Notes from 'How an Economy Grows and Why It Crashes'
How an Economy Grows and Why it Crashes uses illustration, humor, and accessible storytelling to explain complex topics of economic growth and monetary systems.
How an Economy Grows and Why It Crashes incorporates the spirit of the original while tackling the latest economic issues. With wit and humor, the Schiffs explain the roots of economic growth, the uses of capital, the destructive nature of consumer credit, the source of inflation, the importance of trade, savings, and risk, and many other topical principles of economics.
Here is a summary from Devin Cooper’s customer review:
Understanding how the economy crashes from the Austrian point of view can be very complicated. You have to know capital theory, what interest rates are, how resources are coordinated, etc. Many people do not have the time to learn all of this.
Peter Schiff’s book tries to take these complicated theories and teaches his readers through a short story about the progression of a small island economy. Peter’s book is an updated version of his father’s book How an Economy Grows and Why It Doesn’t by adding recent events and characters to the story.

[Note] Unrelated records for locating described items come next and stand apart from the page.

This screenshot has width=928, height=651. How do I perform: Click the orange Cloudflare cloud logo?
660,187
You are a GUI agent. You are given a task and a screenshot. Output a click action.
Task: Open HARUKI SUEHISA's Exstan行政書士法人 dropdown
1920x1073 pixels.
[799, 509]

The book introduces us to a little bit of the history of the science of economics in the last hundred years. Peter talks about the early Austrians and the rise of Keynesianism in the 1930s as a counter to the Great Depression. Keynesianism became the dominant paradigm and has plagued economics and the world since.
Once Upon a Time
The story starts with three islanders – Able, Baker, and Charlie. They were in dire poverty. The only resource they can gather is fish, and only one per day since they are using their bare hands (just enough to survive in this story). Since they consumed everything they caught, there were no savings in case something bad had happened.
But they wanted more for their lives than spending the entire day catching one fish. Able came up with an idea to create a fish catcher, but in order to create this device, he must sacrifice a day and become on the verge of starvation to try and produce this net since there are no savings. When he created this net, his productivity doubled as he is now able to catch two fish per day.

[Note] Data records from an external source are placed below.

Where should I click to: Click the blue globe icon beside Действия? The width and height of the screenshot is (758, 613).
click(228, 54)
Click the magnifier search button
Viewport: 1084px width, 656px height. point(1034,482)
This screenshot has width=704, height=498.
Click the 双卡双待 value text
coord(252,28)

Throughout the book, Peter slips in economic ideas by explaining what the islanders are doing and sums up these ideas at the end of each chapter. For example, when Able created the net, he had to sacrifice eating a fish for a day, which meant he under-consumed, in order to create a net, or a capital good.
As the story progresses, as there are now savings thanks to Able’s invention of the net, economic expansion accelerates. Able is able to do more than just fish because he now has a net. As they continue to save and create capital goods, their lives become better.

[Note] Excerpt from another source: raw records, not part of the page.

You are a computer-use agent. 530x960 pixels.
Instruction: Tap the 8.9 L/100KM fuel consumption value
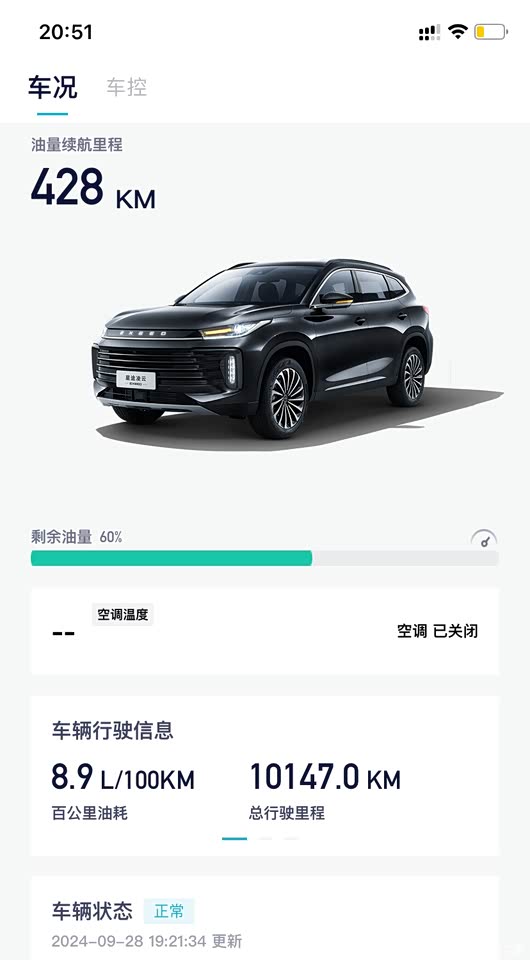click(123, 777)
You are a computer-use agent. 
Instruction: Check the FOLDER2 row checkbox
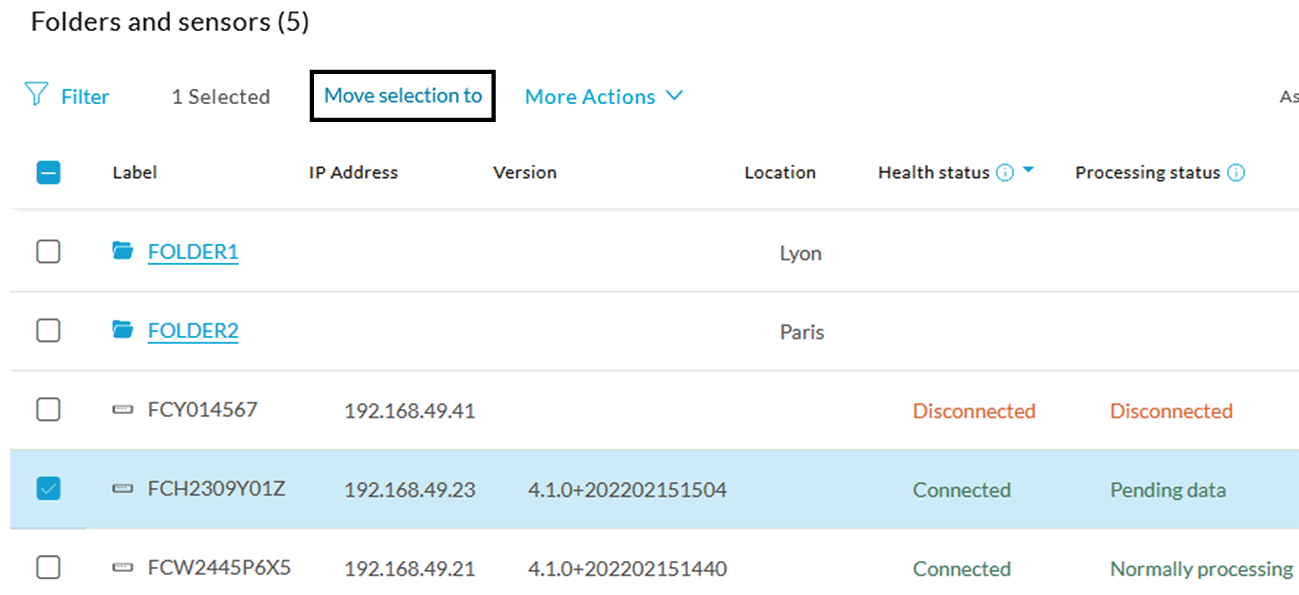click(48, 330)
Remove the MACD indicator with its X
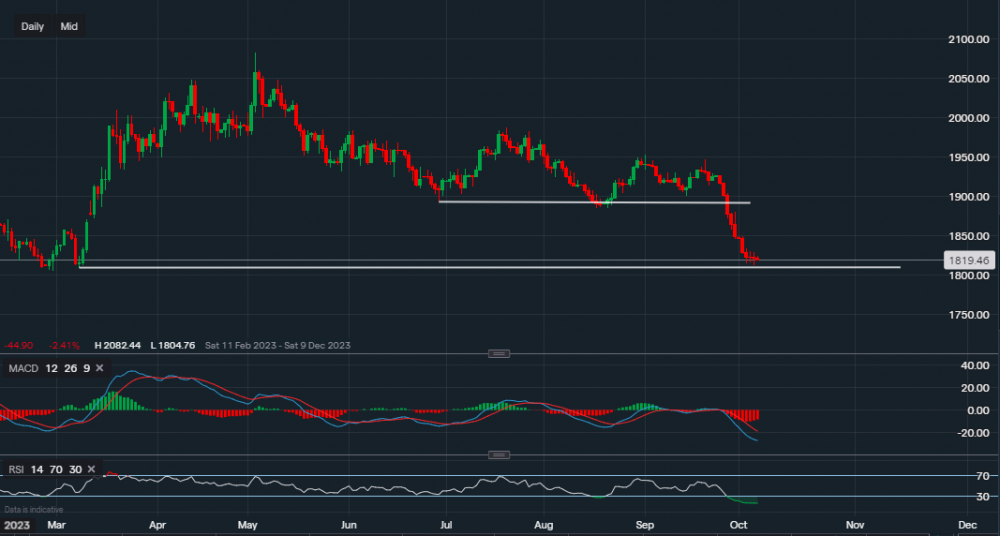 99,369
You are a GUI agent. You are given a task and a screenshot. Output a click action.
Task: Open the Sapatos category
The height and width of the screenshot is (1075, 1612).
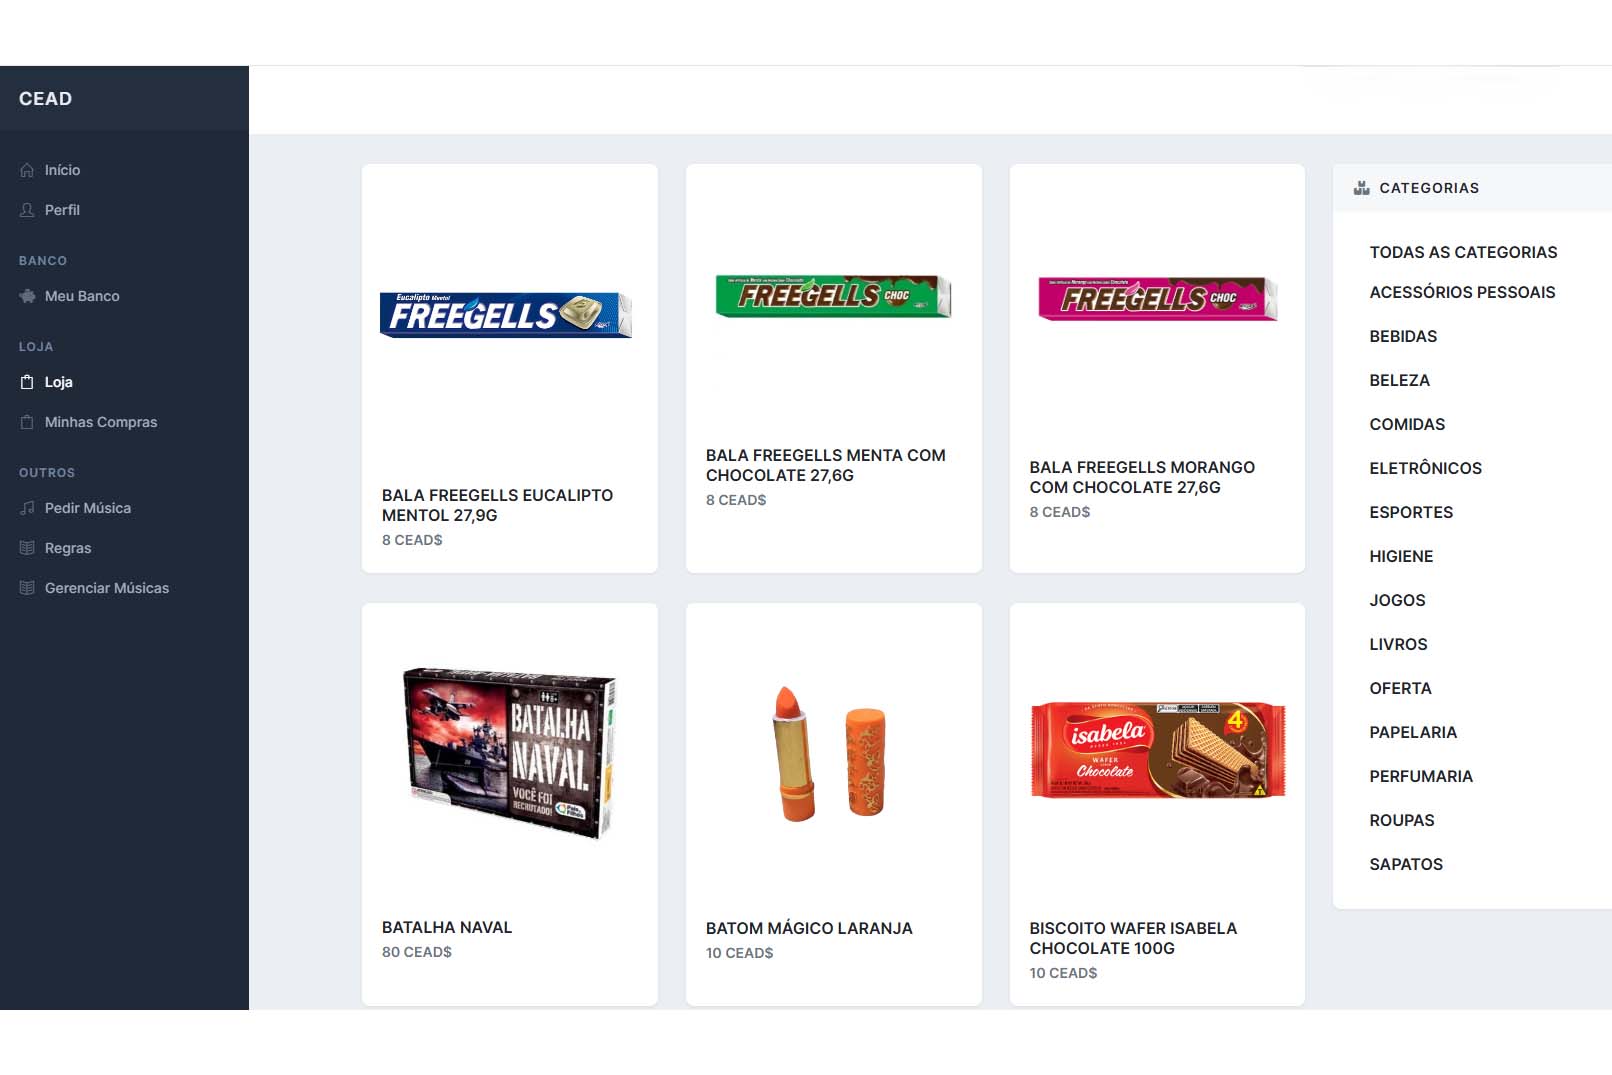(x=1406, y=865)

The story continues with an explanation of other economic theories, such as the interest rate and what they do, why banks are created, how trade expands, the division of labor, and finally, how governments inflate the currency and drive interest rates lower to create an economic boom with an inevitable crash.
The story ends and Peter shifts to the modern day, as he explains how the bursting of the dot-com bubble and George Bush and Alan Greenspan’s heavy intervention into the market has fueled the bubble for the housing bubble and created the crash. He continues to describe how the government, instead of learning from the lessons of the past, keeps trying the same thing that caused the last crisis. When Obama came to office, he did the same thing Bush did, which was to stimulate the economy in order to make it look good for re-election. So if you really want to understand the cause of recessions in an easy and fun manner, Peter Schiff’s book will tell you a good story.
As a layman in economics, I have gained some rough understanding of the principles of economics by reading this fable-like book, and I will also start to learn about economics.